While custodians such as Schwab have reported an uptick in the number of assets gained from wirehouse firms, industry data show that only a small slice of wirehouse advisers choose to “break away” to the independent channel (see “How Many Brokers Really Went Independent in 2009?”).

Overall, the overwhelming majority of advisers surveyed by Schwab reported gaining new assets in the next six months, with 76% coming from other firms. Schwab remains the largest custodian for independent advisers, with $590 billion under assets as of December 31.

As for retirement plans, Clark said Schwab will continue to leverage any opportunity in the retirement plan arena (about 20% of Schwab advisers work with retirement plans). He told PLANADVISER that Schwab Advisor Services is working more closely with its institutional side; for example, this year Schwab is combining its IMPACT conference for advisers and its ADVANTAGE conference for third-party administrator (TPA) conference.

More Saving

Schwab’s survey found that 32% of advisers think “frugal spending habits” will stick post-recession, followed by “focus on saving money” (26%). However, a majority of advisers (55%) want American consumers to save 9% of their personal income, which is more than the current national savings rate of 4.8%.

Want the latest retirement plan adviser news and insights? Sign up for PLANADVISER newsletters.

Almost two-thirds (62%) of surveyed advisers reported that their own clients are more focused on paying off debt in the current environment. Another deterrent to saving: the need to take care of children. While only 14% of advisers said their clients are doing more to support their parents in this market environment, a startling 44% said clients are doing more to support their children.

Many advisers (57%) reported that it will be difficult to achieve their clients’ investment goals in the current market environment. However, that is much more optimistic than last year, when 84% felt that way.
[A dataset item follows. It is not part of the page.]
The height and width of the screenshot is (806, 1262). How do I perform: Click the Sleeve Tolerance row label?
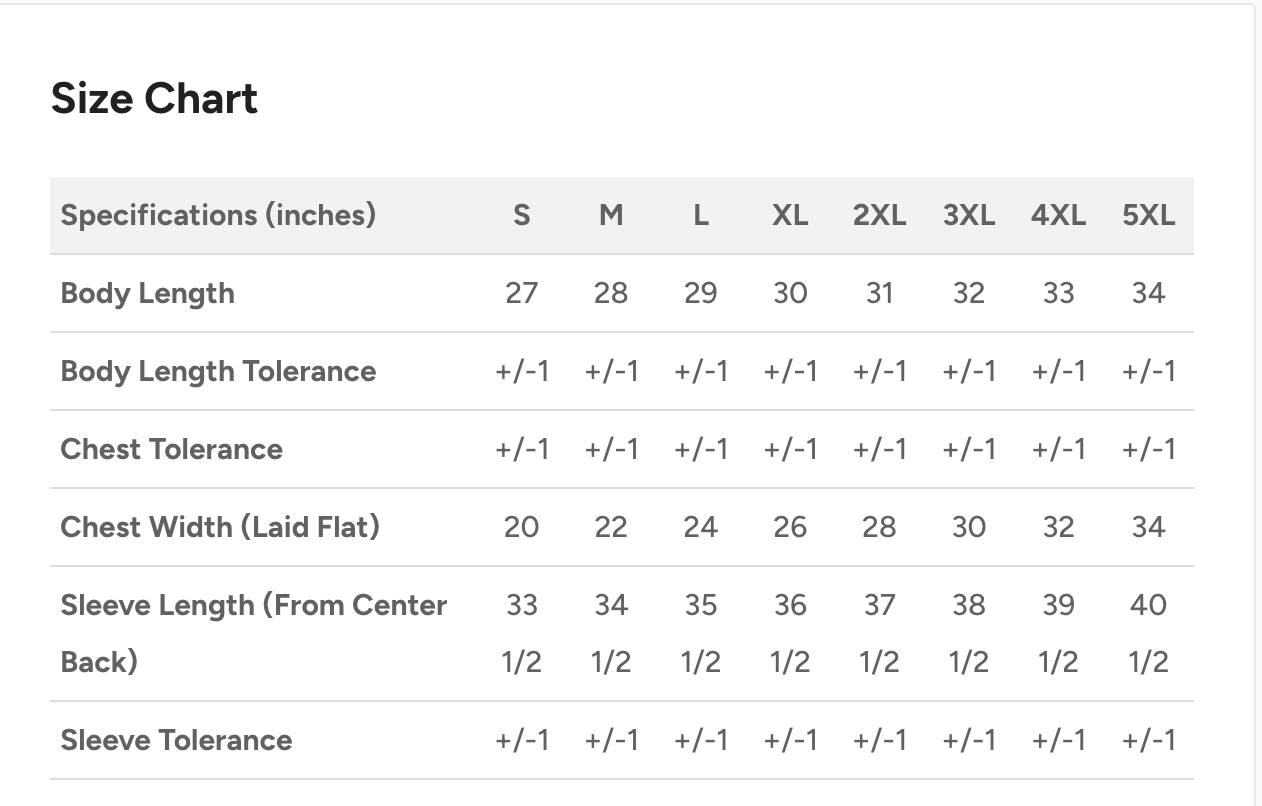pos(176,740)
Advisers have also been able to do less hand-holding; one-third said clients needed reassurance during the last six months, compared to almost half in January 2009.

Clark noted that although advisers might need less assurance, clients are still hungry for more education. “We know from this study that advisers have spent considerable time over the past year communicating with their clients,” Clark said in a release of the survey results. “But while many advisers that we work with say that they are in more of a ‘back to business’ mode, there is clearly a continuing need for advisers to play a role as educators for their clients.”

In January, Koski Research conducted an online survey of more than 1,100 independent investment advisers who custody with Charles Schwab.